Text section:
■ ■ ■ ■ ■ ■ ■
# Please stop saying "recycle carton box"



## bala (Feb 14, 2010)

I saw many soap maker web site are showing they use used material.

Most carton box (corrugated  paper) material is 90~95% recycle paper and 5% virgin pupl.

In industry paper company, they produce carton by this formula since 25 years ago.

Please stop saying "recycle box", your carton box, it is recycle from very very beginning.


----------



## carebear (Feb 14, 2010)

I'm not sure I get your meaning.

If you say the boxes ARE made of recycled materials (95% according to what you wrote) then are they not made of recycled materials?


----------



## Zenobiah (Feb 14, 2010)

I think he or she is saying that all cardboard boxes are made of recycled materials. I think.


----------



## bala (Feb 14, 2010)

Caton box material = 90~95% recycle paper to be pupl + 10~5%   virgin pupl..

Let me say by this way, look around, paper  and carton in everywhere.
Do you really believe all of those products are made from  virgin pupl?
If so, how many tree ( log) shall supply your waste?

Most of carton boxes are made by recycle paper.  Otherwise, carton box won't  be  so cheap.


----------



## heyjude (Feb 14, 2010)

Can't say I've really noticed that being a problem, but I'm sure that those who use that terminology do so to appear more green.


----------



## mandolyn (Feb 23, 2010)
■ ■ ■ ■ ■ ■ ■
Material provided:
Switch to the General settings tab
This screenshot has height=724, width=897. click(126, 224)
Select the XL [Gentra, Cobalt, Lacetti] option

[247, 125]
■ ■ ■ ■ ■ ■ ■
Required task 1: In the forum thread on recycled carton boxes, rewrite the paragraph that begins "Let me say by this way" more briefly, keeping its main points.
Required task 2: Carry on the forum thread on recycled carton boxes from the point where it stops.

Answer 1: Paper and cartons are everywhere. Are all of them really made from virgin pulp? If so, how many trees would it take to supply that waste?

Answer 2:
bala said:
			
		

> Caton box material = 90~95% recycle paper to be pupl + 10~5%   virgin pupl..
> 
> Let me say by this way, look around, paper  and carton in everywhere.
> Do you really believe all of those products are made from  virgin pupl?
> ...



Not everyone knows that, so calling them recycled is just offering up more info for those who don't know. I don't see a problem with that.


----------



## madpiano (Mar 13, 2010)

Bala, I know what you mean. I saw a brilliant documentary on Nat Geo the other day and it showed that Carton is the ultimate packaging material as it can be recycled over and over again (with the addition of 5% pulp), is lightweight, sturdy and protects the contents. They actually said that they find it sad that the recycling factor of cardboard is not mentioned more often, lol. So, you can't please everyone


----------



## DopeSoap (Mar 19, 2010)

recycle carton box


----------



## IanT (Mar 19, 2010)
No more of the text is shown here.